• Intern Emerg Med · Jan 2024

    Association between non-dipping blood pressure pattern and different glucometabolic profile during oral glucose tolerance test.

    • Valentino Condoleo, Raffaele Maio, Velia Cassano, Leonilde Bonfrate, Corrado Pelaia, Giuseppe Armentaro, Sofia Miceli, Teresa Vanessa Fiorentino, Maria Perticone, Elena Succurro, Francesco Andreozzi, Giorgio Sesti, and Angela Sciacqua.
    • Department of Medical and Surgical Sciences, University Magna Græcia of Catanzaro, Campus Universitario "S. Venuta", Viale Europa-Località Germaneto, 88100, Catanzaro, Italy.
    • Intern Emerg Med. 2024 Jan 1; 19 (1): 818981-89.

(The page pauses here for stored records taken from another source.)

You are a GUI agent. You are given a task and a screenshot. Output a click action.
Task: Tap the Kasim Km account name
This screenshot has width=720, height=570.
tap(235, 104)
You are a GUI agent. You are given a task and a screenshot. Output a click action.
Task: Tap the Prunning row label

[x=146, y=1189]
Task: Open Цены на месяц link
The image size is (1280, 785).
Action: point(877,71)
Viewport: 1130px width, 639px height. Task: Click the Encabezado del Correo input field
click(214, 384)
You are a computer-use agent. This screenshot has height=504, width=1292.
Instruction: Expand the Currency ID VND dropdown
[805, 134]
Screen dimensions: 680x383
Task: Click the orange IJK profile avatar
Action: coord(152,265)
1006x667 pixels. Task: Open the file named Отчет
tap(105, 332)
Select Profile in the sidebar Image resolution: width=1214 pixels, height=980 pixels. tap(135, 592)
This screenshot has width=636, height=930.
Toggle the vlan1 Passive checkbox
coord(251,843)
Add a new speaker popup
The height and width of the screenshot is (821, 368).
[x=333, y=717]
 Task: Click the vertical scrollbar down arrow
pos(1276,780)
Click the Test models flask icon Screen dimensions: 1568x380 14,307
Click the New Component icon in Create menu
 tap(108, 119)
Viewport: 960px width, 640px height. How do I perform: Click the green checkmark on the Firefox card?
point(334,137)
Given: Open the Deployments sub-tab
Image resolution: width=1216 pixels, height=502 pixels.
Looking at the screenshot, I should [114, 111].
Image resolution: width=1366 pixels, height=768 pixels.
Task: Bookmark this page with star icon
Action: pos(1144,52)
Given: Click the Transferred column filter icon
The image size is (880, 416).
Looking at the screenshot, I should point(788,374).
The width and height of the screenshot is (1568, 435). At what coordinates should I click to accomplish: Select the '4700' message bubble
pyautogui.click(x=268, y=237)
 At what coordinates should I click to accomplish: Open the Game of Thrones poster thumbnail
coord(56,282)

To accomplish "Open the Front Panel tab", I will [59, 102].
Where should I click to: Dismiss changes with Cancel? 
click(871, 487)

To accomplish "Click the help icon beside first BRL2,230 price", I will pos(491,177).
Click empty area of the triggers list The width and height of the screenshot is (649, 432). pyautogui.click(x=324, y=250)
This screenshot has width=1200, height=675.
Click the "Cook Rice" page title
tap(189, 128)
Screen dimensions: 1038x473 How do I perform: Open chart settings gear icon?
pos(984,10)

    AbstractIt is known that, a not physiological blood pressure (BP) circadian pattern has been associated with increased risk of organ damage and cardiovascular (CV) event. The aim of this study was to assess the association between circadian BP pattern and glucometabolic phenotypes occurring after oral glucose tolerance test (OGTT). We recruited 810 hypertensive Caucasian patients. All participants underwent to OGTT, laboratory test and 24-h ambulatory BP monitoring (ABPM). The analysis of collected data allowed classifying patients based on nocturnal BP profiles into four categories: dippers, non-dippers, extreme dippers, and reverse dippers. Considering the dipping pattern, the proportion of non-dippers in normal glucose tolerance patients with 1-h glucose ≥ 155 mg/dL (NGT ≥ 155) (36.4%) was higher than NGT < 155 (29.6%) and impaired glucose tolerance (IGT) (34.8%), but lower than type 2 diabetes group (T2DM) (52.6%) (p = 0.001). The proportion of dippers was lower in NGT ≥ 155 (47%) and T2DM (34.6%), when compared with NGT < 155 (53.8%) and IGT (51.2%) (p = 0.017). From logistic regression analysis, 1-h glucose ≥ 155 increased the risk of a pathological nocturnal drop in BP by 74%, (OR = 1.740, 95% CI 1.254-2.415, p < 0.0001). In addition, the improvement in 1 unit of Matsuda was responsible for a 3.5% risk decrease (OR = 0.965, 95% CI 0.958-0.971, p < 0.0001), while e-GFR determined a 0.9% risk reduction of nocturnal BP drop (OR = 0.991, 95% CI 0.984-0.999, p = 0.020). Our data demonstrated the existence, in newly diagnosed hypertensive patients, of an association between circadian BP profile and altered glycemic response during OGTT, in particular NGT ≥ 155 subjects are associated with a non-dipper BP pattern, this is clinically relevant because may explain, at least in part, the increased CV risk in this setting of patients.© 2023. The Author(s).